The father comes up behind him. Furthest away the mother halts. They look up. The sky is going all slatey like in a painting people say is important. In the second they take to glance up, the rocketship retracts its legs and tail and plays dead.
—Terese Svoboda, “Leadership”
The best of Terese Svoboda’s words read themselves in your head like hearing a Steve Lacy line, perhaps from Only Monk, his solo recordings of Thelonious Monk compositions, all tight and ropy and in a single strand encompassing melody and harmony both, such as it is. They are quick and expressive and in every story in her collection Trailer Girl there is something strange, something you could call “modal” that comes about, like changing the harmonic structure of the story while the melody plays on, like listening to something new emerging out of the swamp off in the distance.

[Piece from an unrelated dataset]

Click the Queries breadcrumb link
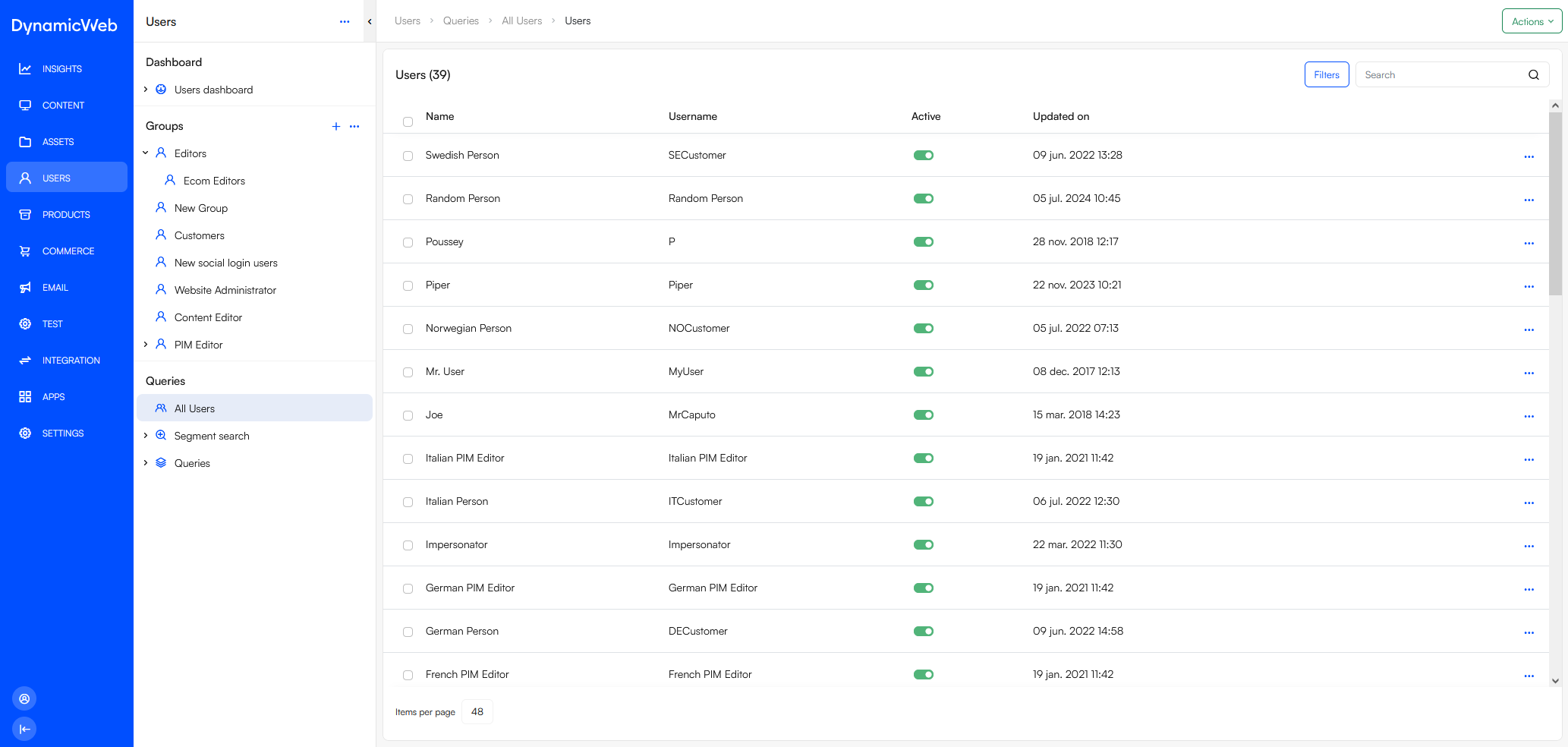 pos(461,21)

In “Leadership,” there’s a family: mom, dad, son. There’s also a rocket ship that lands on their lawn. Read the quote above, and see how in less than 30 words she’s drawn an entire poster in the Constructivist style, complete with dramatic lighting and a family unit.

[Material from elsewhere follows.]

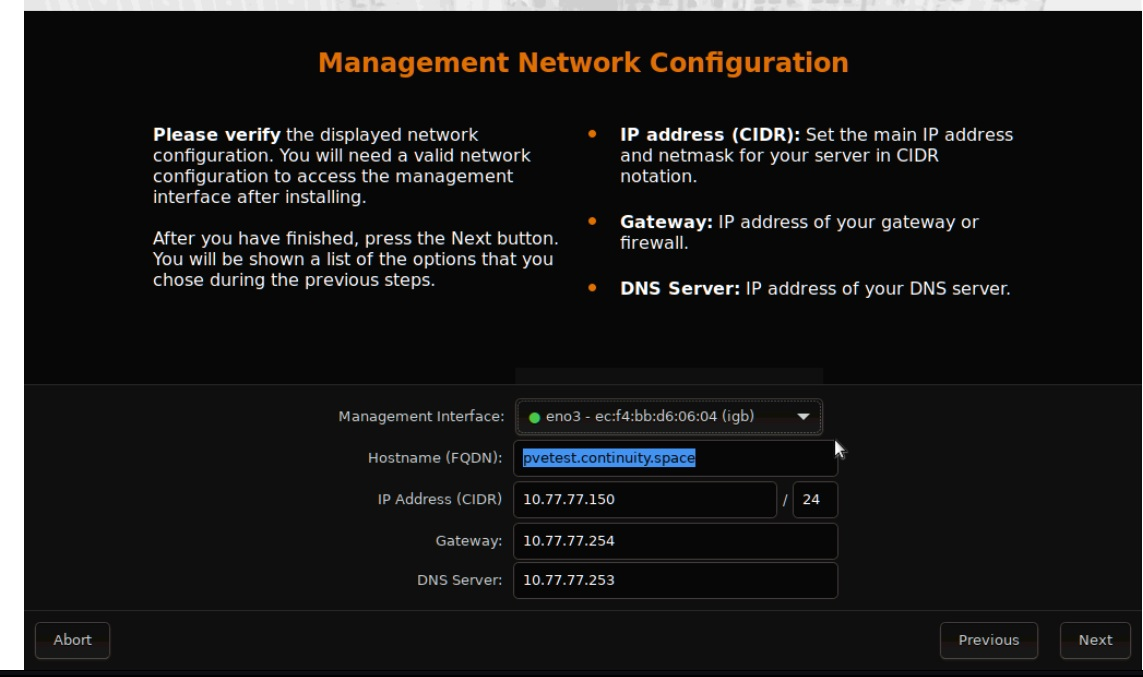Click the Hostname field containing pvetest.continuity.space

[x=675, y=458]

Reduced rent was what the parlor floor got in exchange for letting everyone in the building roll through their window onto their bed, where they liked the light, though everyone entered snow-dusted or iced, and at any hour, often with them in it.
—Terese Svoboda, “Cave Life”
Though the sentence starts out practically and rationally to discuss household economy, the writer switches on the absurd lamp after the first clause. Then, there’s a nifty chiasmus, xy-yx, that tells you as much about the people who live on the parlor floor as their housemates. The elaborate construction, which seems to strand the phrases “they liked the light” and “with them in it” on their own little inaccessible semantic islands, signifies that something is bound to happen in the house, if only to resolve the tensions Ms. Svoboda has created in this single sentence.